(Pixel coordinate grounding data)
-- Opening Marker --

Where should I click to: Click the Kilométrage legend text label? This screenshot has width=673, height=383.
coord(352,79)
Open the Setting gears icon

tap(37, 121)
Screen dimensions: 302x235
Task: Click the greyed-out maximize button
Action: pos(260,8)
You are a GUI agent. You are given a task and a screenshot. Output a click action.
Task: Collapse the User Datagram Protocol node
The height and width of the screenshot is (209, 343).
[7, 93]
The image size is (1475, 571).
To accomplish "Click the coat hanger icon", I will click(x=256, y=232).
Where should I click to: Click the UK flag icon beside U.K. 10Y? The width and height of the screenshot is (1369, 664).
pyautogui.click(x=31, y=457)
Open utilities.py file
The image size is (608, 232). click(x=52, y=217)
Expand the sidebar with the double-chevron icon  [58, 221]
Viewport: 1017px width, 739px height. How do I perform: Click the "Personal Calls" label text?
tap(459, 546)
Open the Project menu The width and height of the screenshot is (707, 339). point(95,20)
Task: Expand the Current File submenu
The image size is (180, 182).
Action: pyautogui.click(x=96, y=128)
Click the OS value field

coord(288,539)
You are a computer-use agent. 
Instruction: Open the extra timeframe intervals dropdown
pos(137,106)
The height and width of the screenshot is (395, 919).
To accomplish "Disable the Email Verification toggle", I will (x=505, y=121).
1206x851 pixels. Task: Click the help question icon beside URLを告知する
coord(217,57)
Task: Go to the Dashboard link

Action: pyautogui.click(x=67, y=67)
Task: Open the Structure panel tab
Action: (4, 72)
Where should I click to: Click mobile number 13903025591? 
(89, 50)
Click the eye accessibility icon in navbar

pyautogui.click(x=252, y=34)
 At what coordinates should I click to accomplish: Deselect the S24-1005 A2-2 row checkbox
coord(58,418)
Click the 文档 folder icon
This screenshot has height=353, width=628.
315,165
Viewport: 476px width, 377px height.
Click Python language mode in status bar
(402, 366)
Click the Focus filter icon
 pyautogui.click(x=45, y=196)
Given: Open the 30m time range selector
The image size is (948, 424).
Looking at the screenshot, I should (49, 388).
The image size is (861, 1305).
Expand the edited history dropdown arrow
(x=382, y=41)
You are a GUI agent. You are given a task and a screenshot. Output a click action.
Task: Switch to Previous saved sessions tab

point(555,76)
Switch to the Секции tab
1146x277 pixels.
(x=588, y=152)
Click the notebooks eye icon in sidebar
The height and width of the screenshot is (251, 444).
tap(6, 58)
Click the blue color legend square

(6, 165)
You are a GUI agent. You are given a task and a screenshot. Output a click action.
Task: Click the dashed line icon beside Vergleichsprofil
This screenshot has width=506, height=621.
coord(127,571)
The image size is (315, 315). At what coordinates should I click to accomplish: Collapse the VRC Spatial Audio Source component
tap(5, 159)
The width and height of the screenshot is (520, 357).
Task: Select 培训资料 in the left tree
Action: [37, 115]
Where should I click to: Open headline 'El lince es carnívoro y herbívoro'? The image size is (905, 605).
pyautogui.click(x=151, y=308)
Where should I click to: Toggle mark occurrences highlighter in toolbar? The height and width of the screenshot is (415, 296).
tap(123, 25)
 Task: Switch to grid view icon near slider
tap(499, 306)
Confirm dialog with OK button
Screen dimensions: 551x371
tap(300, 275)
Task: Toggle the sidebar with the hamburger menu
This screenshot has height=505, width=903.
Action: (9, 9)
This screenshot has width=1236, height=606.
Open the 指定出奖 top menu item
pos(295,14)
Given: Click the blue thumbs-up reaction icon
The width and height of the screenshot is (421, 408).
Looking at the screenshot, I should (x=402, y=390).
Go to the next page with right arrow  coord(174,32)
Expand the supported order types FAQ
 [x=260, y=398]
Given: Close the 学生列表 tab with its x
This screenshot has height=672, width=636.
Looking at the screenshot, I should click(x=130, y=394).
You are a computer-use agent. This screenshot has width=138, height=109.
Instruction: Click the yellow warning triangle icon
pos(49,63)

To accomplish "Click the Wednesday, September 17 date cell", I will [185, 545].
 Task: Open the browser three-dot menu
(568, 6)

-- Closing Marker --

**Work order:**
Look through the entries above and list every line containing "will".

**Answer box:**
To accomplish "Click the coat hanger icon", I will click(x=256, y=232).
To accomplish "Disable the Email Verification toggle", I will (x=505, y=121).
To accomplish "Click the Wednesday, September 17 date cell", I will [185, 545].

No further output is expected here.